In their natural form, changelings stand between five and six feet tall, with pale gray skin, thin, fair hair, and disproportionately long limbs compared to humans. Their facial features are more distinct than those of doppelgangers but less finished than those of humans; they have a hint of nose and lips, and blank white eyes.


Changelings are generally prudent and cautious by nature. They enjoy the finer things in life and take pleasure in the comforts of wealth when they can obtain them. They are deceptive and subtle, preferring stealth to direct confrontation. They are soft spoken conversationalists with a gift for drawing out information.

Changelings of all alignments exist, but most gravitate toward neutrality, focusing on personal concerns rather than issues of law and morality. Many have unique and independent codes of honor.

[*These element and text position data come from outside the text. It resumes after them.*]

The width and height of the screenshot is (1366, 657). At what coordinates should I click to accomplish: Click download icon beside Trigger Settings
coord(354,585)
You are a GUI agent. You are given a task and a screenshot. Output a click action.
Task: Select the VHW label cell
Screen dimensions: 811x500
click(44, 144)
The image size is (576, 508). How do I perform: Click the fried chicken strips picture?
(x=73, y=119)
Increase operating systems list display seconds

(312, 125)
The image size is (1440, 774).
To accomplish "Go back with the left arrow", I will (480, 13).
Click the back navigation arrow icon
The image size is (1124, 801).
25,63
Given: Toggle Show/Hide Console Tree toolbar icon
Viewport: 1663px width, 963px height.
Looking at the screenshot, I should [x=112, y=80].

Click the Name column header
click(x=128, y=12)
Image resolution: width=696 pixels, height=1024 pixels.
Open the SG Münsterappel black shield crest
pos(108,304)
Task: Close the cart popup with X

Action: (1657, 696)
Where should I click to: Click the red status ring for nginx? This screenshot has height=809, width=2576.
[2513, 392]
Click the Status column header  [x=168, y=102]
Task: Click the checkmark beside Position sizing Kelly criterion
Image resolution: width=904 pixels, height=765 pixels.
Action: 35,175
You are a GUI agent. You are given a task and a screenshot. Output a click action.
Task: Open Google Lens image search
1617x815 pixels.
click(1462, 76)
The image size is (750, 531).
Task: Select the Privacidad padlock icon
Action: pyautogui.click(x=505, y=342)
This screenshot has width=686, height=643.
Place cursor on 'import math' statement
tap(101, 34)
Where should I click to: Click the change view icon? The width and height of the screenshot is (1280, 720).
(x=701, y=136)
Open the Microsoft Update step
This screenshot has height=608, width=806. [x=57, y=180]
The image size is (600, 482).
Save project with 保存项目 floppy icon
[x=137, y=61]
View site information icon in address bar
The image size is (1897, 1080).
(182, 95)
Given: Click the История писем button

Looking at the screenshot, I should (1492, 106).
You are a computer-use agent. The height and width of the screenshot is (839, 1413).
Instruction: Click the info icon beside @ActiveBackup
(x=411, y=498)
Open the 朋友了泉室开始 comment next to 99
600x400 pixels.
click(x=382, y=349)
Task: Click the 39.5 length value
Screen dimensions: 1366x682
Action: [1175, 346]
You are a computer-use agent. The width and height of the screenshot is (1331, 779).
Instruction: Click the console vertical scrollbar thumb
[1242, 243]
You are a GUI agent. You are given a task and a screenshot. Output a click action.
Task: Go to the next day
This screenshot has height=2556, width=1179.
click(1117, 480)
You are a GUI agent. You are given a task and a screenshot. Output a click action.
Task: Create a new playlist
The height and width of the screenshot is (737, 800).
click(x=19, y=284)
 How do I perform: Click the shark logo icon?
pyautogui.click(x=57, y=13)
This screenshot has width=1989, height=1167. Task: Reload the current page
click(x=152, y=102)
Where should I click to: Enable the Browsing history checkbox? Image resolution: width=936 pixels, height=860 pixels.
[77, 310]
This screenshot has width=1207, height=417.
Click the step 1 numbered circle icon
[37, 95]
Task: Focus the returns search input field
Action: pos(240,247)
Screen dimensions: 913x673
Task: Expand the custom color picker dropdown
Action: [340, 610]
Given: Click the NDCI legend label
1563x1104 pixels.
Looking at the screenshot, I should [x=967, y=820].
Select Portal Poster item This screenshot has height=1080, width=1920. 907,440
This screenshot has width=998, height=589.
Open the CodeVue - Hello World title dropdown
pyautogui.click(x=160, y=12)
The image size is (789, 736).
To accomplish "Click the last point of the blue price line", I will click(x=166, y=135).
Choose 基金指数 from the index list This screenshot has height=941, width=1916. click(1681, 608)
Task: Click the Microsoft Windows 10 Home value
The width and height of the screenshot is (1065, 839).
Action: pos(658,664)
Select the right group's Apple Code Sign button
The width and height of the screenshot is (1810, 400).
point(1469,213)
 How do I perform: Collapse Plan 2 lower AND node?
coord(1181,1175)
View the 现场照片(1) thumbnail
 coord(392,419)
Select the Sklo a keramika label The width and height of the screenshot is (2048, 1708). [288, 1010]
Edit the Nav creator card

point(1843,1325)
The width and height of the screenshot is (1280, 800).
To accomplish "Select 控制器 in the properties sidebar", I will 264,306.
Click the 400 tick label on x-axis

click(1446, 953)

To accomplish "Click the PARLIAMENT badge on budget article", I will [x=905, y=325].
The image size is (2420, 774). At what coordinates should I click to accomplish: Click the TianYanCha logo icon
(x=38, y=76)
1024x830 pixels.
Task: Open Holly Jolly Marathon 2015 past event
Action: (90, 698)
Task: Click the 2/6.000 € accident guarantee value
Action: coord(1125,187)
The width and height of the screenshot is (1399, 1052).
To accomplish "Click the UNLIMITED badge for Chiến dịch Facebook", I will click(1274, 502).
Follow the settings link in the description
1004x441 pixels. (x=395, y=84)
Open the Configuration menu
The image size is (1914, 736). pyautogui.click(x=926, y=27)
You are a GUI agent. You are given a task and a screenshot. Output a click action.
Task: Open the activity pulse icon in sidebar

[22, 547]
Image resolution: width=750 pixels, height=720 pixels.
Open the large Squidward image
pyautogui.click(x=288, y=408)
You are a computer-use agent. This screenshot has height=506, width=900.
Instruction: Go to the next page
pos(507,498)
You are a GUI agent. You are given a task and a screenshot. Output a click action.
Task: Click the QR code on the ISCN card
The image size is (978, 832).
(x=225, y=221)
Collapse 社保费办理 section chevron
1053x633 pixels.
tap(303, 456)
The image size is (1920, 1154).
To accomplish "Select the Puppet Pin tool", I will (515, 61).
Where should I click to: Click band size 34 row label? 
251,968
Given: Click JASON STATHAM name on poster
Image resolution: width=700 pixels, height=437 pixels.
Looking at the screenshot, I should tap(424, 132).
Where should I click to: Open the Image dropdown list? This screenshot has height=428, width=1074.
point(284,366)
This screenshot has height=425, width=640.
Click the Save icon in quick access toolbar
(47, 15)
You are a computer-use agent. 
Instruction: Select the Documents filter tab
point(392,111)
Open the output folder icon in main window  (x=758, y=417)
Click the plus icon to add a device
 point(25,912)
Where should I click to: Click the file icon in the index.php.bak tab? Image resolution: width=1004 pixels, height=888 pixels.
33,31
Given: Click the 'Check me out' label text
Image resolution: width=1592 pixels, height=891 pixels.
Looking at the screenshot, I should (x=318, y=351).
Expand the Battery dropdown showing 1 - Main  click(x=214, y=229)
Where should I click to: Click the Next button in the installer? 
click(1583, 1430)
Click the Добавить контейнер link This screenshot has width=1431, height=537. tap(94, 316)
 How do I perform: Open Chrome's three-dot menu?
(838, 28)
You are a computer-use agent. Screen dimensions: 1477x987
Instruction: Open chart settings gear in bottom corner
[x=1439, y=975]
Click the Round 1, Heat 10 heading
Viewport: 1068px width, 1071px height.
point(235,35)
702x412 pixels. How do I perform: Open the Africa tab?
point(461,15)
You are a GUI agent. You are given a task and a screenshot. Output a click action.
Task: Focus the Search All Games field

Many Changelings fall into three psychological groups:

  • Passers: the most humanlike in their attitudes, passers want to be a part of their community and repress their shapeshifting ability. They use their abilities to fit in with their community and identify closely with the races they portray. They rarely travel. Other changelings call them "actors or "pretenders" and view them with contempt.
  • Becomers: these changelings believe that mutability is the central aspect of changelings, and express this belief by adopting many different identities. They have a dual nature, considering themselves to be both mutable shifters and the transient identities they portray.
  • Reality seekers: These changelings believe in the existence of an ultimate truth, and seek to discover what is real. They prefer their natural form and tend towards lawful alignments. They prefer the company of fellow changelings and generally avoid deception. Since the Last War, many reality seekers have been inspired by warforged attempts to found their own community, and have formed utopian changeling communities in Khorvaire.

Culture and society[]

Other races treat changelings with extreme caution, but many have reason to do business with them. Dwarves have little patience for them. Halflings enjoy matching wits with them, even though they are often rivals in subterfuge.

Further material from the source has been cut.